• _YOUR TASK_
Please output the data below exactly as given, starting at its first line and stopping after the line that contains "Task: Open help".

**** INFORMATION PROVIDED ****

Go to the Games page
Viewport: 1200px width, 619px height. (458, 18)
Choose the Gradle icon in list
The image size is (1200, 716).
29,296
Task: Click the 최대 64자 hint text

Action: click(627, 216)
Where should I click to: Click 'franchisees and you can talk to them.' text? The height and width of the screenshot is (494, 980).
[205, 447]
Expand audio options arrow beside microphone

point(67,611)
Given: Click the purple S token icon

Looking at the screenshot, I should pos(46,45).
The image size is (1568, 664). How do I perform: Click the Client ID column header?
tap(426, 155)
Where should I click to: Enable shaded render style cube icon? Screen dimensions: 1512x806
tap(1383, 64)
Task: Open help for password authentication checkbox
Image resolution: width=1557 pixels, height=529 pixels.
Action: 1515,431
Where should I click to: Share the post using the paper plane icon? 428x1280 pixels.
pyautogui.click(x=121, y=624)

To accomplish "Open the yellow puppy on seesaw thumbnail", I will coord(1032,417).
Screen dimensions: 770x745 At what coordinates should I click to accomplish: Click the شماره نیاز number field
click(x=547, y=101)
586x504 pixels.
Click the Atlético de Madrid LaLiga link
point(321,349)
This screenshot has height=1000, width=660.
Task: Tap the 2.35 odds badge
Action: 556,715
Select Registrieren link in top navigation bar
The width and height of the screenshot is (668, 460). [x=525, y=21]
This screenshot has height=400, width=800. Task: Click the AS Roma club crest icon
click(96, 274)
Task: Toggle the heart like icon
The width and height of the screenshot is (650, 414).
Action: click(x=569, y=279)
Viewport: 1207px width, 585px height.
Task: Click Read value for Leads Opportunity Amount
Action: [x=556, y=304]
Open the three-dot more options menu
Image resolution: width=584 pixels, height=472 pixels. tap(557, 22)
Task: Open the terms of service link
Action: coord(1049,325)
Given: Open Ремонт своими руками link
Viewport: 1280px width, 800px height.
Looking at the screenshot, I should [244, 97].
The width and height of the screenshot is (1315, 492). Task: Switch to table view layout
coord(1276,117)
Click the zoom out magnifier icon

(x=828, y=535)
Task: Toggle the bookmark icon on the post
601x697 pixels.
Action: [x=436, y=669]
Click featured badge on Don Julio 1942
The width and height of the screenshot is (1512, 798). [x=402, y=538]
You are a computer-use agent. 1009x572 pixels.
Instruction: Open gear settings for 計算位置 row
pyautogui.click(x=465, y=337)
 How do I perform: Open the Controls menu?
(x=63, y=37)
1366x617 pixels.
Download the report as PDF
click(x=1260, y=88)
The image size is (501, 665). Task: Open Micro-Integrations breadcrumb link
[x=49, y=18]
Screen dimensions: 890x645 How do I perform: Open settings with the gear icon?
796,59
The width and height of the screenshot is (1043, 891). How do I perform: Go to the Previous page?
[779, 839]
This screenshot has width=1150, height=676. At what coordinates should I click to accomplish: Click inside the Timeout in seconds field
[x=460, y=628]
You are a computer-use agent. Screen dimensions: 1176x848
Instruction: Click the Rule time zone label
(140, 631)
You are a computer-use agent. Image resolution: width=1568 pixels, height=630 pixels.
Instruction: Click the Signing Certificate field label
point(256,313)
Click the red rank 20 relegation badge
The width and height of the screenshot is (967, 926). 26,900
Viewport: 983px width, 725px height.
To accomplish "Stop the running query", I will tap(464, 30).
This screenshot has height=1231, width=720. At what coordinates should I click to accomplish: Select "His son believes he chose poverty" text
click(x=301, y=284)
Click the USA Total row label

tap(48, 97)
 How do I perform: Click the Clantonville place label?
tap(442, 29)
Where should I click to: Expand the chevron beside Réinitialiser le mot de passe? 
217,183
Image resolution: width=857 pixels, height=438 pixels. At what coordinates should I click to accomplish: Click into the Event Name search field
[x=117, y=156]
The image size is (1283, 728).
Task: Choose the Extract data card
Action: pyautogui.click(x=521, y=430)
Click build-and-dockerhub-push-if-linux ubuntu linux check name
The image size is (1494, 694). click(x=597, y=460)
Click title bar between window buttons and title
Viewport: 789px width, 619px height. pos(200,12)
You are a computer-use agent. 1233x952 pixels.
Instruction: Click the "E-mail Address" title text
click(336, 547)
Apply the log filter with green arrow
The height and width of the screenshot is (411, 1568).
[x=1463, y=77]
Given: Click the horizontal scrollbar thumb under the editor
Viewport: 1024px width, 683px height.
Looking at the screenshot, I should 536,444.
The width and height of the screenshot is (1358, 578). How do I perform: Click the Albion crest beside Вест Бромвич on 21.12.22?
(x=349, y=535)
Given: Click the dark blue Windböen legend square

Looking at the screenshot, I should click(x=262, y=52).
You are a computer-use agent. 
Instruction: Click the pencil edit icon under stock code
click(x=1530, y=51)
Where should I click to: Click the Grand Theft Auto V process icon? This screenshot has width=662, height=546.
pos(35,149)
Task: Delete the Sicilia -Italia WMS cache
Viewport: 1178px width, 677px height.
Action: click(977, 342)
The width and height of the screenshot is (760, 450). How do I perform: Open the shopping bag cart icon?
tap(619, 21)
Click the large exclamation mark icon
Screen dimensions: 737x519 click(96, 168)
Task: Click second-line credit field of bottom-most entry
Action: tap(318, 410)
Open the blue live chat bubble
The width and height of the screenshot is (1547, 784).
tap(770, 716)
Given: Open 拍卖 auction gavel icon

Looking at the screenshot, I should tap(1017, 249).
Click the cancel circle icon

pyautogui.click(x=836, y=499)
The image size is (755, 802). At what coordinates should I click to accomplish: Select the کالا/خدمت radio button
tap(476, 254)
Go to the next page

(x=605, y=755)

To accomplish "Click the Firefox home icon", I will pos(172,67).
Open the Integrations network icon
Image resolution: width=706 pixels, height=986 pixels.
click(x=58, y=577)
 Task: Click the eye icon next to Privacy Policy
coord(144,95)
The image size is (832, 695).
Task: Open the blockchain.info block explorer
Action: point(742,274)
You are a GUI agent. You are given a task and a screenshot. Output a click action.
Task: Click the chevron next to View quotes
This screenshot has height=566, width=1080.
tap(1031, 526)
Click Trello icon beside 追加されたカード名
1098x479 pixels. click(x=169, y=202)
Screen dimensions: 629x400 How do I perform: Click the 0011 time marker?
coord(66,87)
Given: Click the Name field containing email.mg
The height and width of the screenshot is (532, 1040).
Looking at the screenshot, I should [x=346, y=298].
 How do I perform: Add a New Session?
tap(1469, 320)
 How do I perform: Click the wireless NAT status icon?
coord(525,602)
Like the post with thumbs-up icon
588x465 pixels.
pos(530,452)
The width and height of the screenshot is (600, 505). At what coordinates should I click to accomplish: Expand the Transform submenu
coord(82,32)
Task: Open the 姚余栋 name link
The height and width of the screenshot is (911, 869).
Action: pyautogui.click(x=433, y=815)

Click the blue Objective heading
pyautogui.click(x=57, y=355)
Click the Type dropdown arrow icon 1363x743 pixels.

****

• _SOLVED PROBLEM_
Go to the Games page
Viewport: 1200px width, 619px height. (458, 18)
Choose the Gradle icon in list
The image size is (1200, 716).
29,296
Task: Click the 최대 64자 hint text

Action: click(627, 216)
Where should I click to: Click 'franchisees and you can talk to them.' text? The height and width of the screenshot is (494, 980).
[205, 447]
Expand audio options arrow beside microphone

point(67,611)
Given: Click the purple S token icon

Looking at the screenshot, I should pos(46,45).
The image size is (1568, 664). How do I perform: Click the Client ID column header?
tap(426, 155)
Where should I click to: Enable shaded render style cube icon? Screen dimensions: 1512x806
tap(1383, 64)
Task: Open help for password authentication checkbox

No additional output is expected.